To mark World Arthritis Day, Jamie Hewitt, government affairs manager at the National Rheumatoid Arthritis Society (NRAS), cautions that the Nicholson Challenge is starting to interfere with the coalition government's policy for long-term conditions.
As a charity, NRAS identified a long time ago that improving self-management skills for patients with rheumatoid arthritis (RA) would be an important means to improving clinical outcomes and have wider societal benefits.
When people talk about the need for greater self-management two observations tend to be regularly trotted out. First of all, patients generally have a small amount of scheduled time to spend with their healthcare professionals during the course of a year, so to maximise clinical outcomes it makes complete sense to consider how patients look after themselves for the 90 per cent of the time they are going about their normal daily lives. Secondly, the big bonus for the NHS is that those patients who effectively self-manage use less healthcare, because they end up having noticeably fewer unscheduled, expensive hospital admissions.

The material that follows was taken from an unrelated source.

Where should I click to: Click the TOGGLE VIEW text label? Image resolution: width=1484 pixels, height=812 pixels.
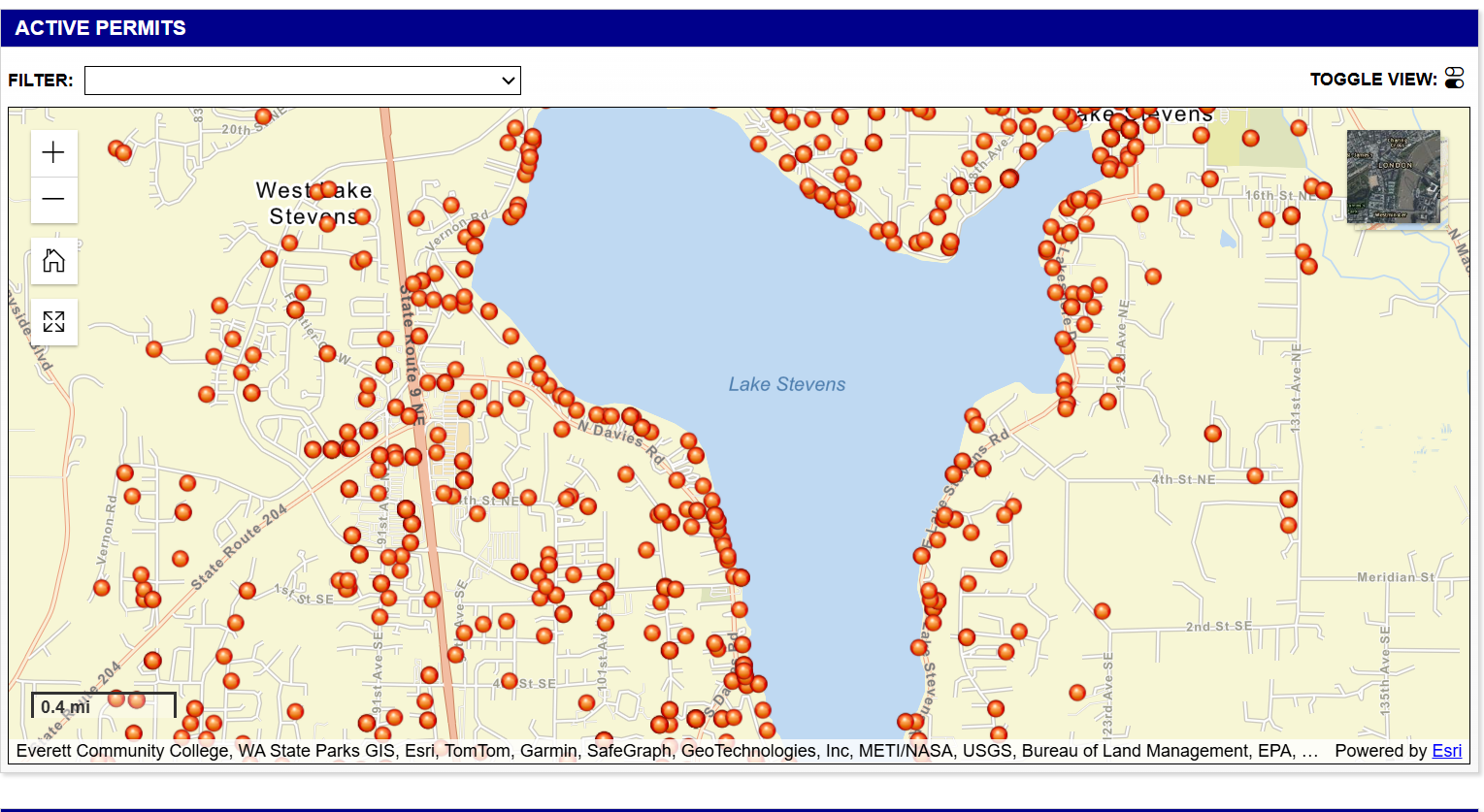pyautogui.click(x=1372, y=80)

There is no doubt successive governments have understood these potential benefits of self-management and indeed we were pleased to see the current coalition government reaffirm its commitment to the cause with a supportive passage in the 'Equity and Excellence: Liberating the NHS' white paper and the development of a specific self-management strand within the Quality, Innovation, Productivity and Prevention (QIPP) transformational programme.
So, it is entirely for these reasons that we decided to invest and develop our own Rheumatoid Arthritis Self-Management Programme in conjunction with the Expert Patients Programme, because we wanted to meet the very specific, tailored needs of people with this chronic autoimmune disease and help them obtain a much better quality of life.
However, many months later and after considerable financial investment, we are now finding that the much broader roll-out and uptake of the programme, previously envisaged, is in jeopardy. How has this occurred? Well, put simply, the Nicholson Challenge, which is causing the NHS to find £20bn of efficiency savings over the next few years, and the accompanying QIPP programme, are not being implemented as originally promised.
Confirmation of this comes from a variety of sources, including the Royal College of Nursing's Frontline First campaign, which has done some commendable work to highlight specific cuts to nursing posts. The previous minister for long-term conditions, Paul Burstow MP, has also recently gone on record to say that some cuts to NHS services occurred during his time in office, despite the coalition government's pledges otherwise.
Sadly, we have come to the view that budgets for patient education have also been surreptitiously added to the list of targets, because they tend to be regarded as a less painless type of cut. On numerous occasions, where we have identified a need, we have spoken to appropriate individuals in the NHS about commissioning our self-management programme only to be told that their budget for this type of specific intervention has been slashed.
This is really short-sighted as the potential of self-management programmes to save the NHS money over the long-term is considerable. Let me quote you just one example to illustrate the point: an Expert Patients Programme report looked at the evidence about the economic effectiveness of self-management and concluded that it leads to cost savings of £1,800 per patient per year. When you consider that there are around 15 million people in England with at least one long-term condition and that the number of long-term conditions is expected to rise as the population ages – the potential savings seem obvious.
Why am I speaking up about this now? Well, we have just published a new report today to coincide with World Arthritis Day, called the Rheumatoid Arthritis (RA) Responsibility Deal.
The document contains a series of practical pledges for different audiences - including patients, healthcare professionals, NHS service managers and policymakers – that if implemented can help to make a real difference to the clinical outcomes of the 690,000 RA patients that live with this chronic autoimmune disease in the UK.
One issue that came up consistently in the nearly 700 consultation responses we received, which informed the report findings, was the desire of patients themselves to take on more self-management and for NHS service managers to encourage greater access to available self-management programmes.
When it comes to patient attitudes towards self-management, our report indicates that the coalition government is pushing at a bit of an open door. We just hope they have enough conviction to walk through it.